Context windows exist due to computational limitations and memory constraints. Large language models have billions of parameters, and processing extremely long sequences of text can quickly become computationally expensive and memory-intensive. Limiting the context window allows the model to operate more efficiently and make predictions in a reasonable amount of time.

What is an Output Limit?

Output Limit refers to the maximum number of tokens a large language model can generate in a single response. This limit is typically set to ensure the model's output remains manageable and relevant to the context.

When a model generates text or code, it does so token by token, predicting the most likely next token based on the input context and its learned patterns. The output limit determines when the model should stop generating further tokens, even if it could continue.

The output limit helps to keep the generated text focused, concise, and manageable by preventing the model from going off-topic or generating excessively long responses. It also ensures that the output can be efficiently processed and displayed by downstream applications or user interfaces while managing computational resources.

Tradeoffs: Size, Accuracy, Latency and Cost

So why does Cody not use each model's full available context window?
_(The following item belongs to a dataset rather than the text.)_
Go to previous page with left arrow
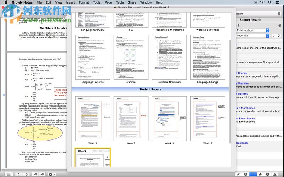point(18,174)
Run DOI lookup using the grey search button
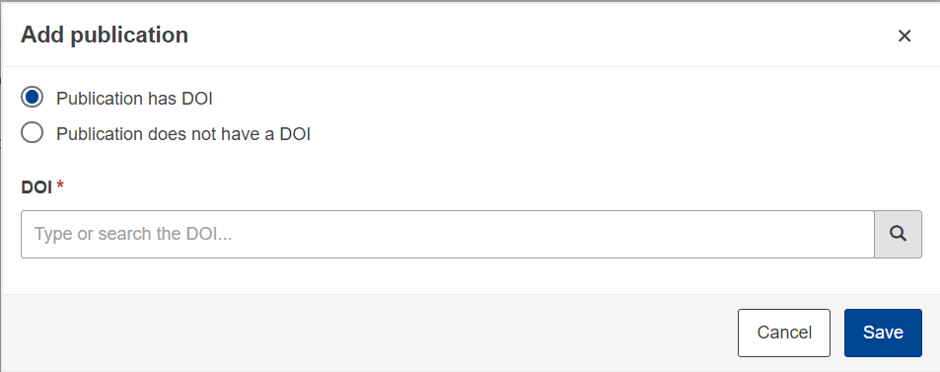 pos(898,234)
We need to consider a few tradeoffs, namely, context size, retrieval accuracy, latency, and costs.

Context Size

A larger context window allows Cody to consider more information, potentially leading to more coherent and relevant outputs. However, in RAG-based systems like Cody, the value of increasing the context window is related to the precision and recall of the underlying retrieval mechanism.

If the relevant files can be retrieved with high precision and added to an existing context window, expansion may not increase response quality. Conversely, some queries require a vast array of documents to synthesize the best response, so increasing the context window would be beneficial. We work to balance these nuances against increased latency and cost tradeoffs for input token lengths.

Retrieval Accuracy

Not all context windows are created equal. Research shows that an LLM's ability to retrieve a fact from a context window can degrade dramatically as the size of the context window increases. This means it is important to put the relevant information into as few tokens as possible to avoid confusing the underlying LLM.

As foundation models continue to improve, we see an increase in context retrieval, meaning that large context windows are becoming more viable. We are excited to bring these improvements to Cody.

Latency

With a larger context window, the model needs to process more data, which can increase the latency or response time. The end user often experiences this as "time to first token" or how long they wait until they see an output start to stream.

In some cases, longer latency is a worthy tradeoff for higher accuracy, but our research shows that this is very use-case and user-dependent.

Computational Cost

Finally, processing large context windows costs linearly with the context window size. Cody leverages our expertise in code-based RAG to drive down generation costs while maintaining output quality to provide a high-quality response at a reasonable cost to the user.